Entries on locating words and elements
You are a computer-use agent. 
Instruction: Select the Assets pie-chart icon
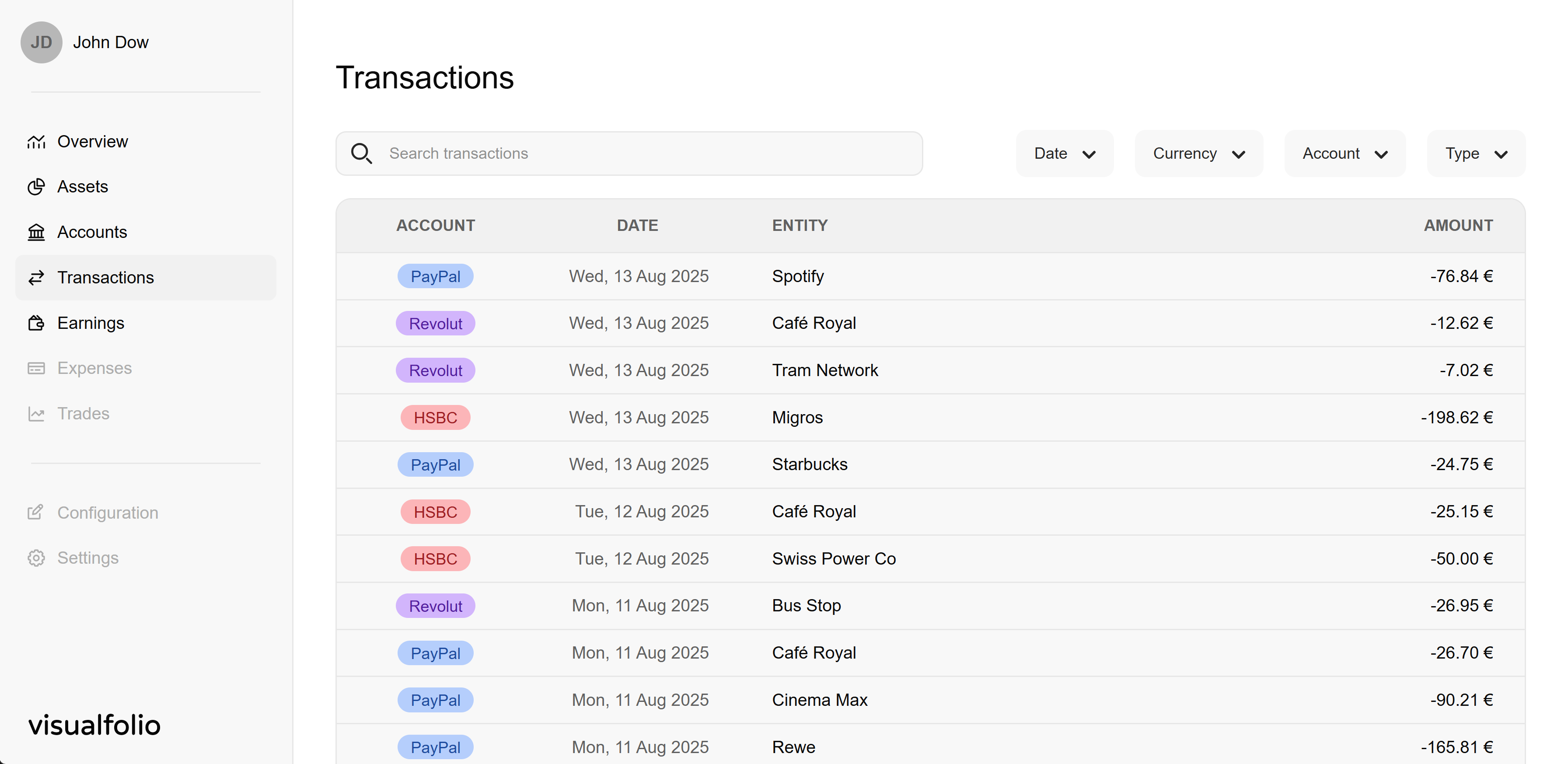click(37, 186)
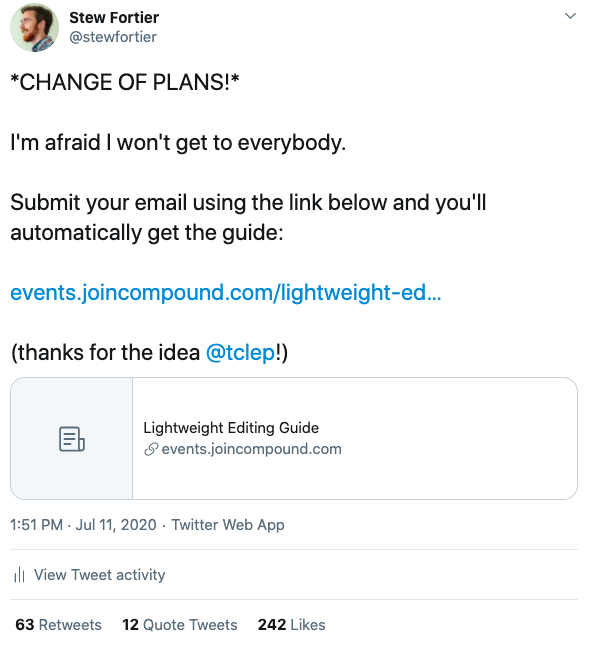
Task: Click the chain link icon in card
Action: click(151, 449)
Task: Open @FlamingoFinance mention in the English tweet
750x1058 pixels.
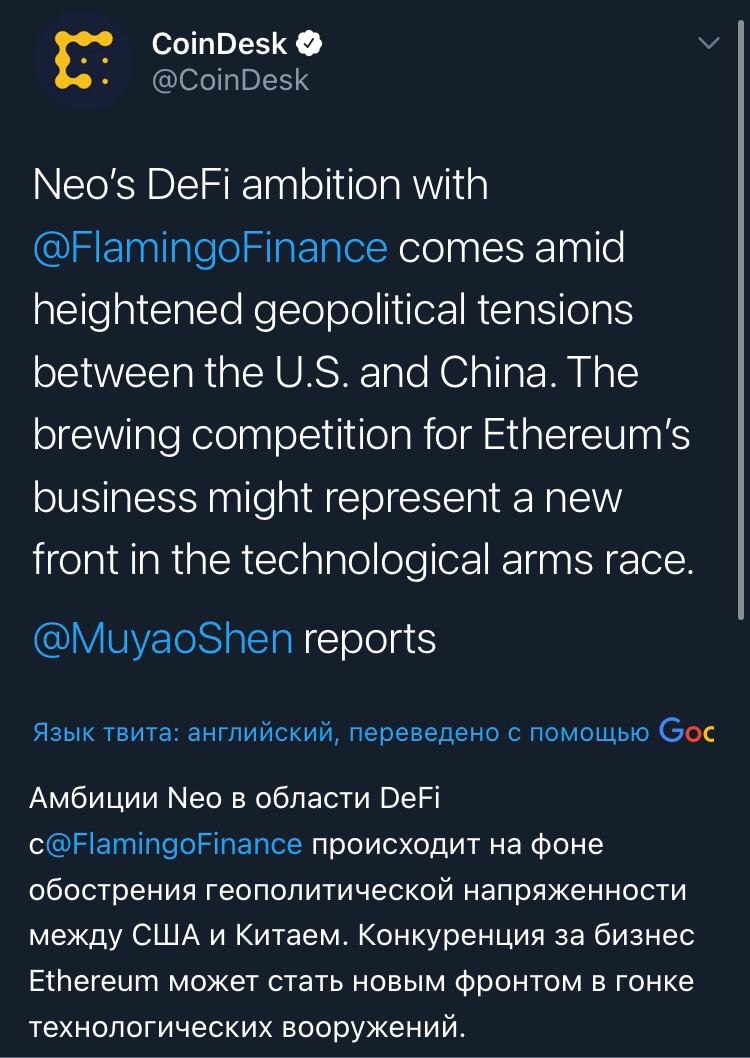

Given request:
Reproduce all of the data above line for line, without the pictures.

The reply:
You are a computer-use agent. 
Instruction: Select the Assets pie-chart icon
click(37, 186)
Task: Click the chain link icon in card
Action: click(151, 449)
Task: Open @FlamingoFinance mention in the English tweet
750x1058 pixels.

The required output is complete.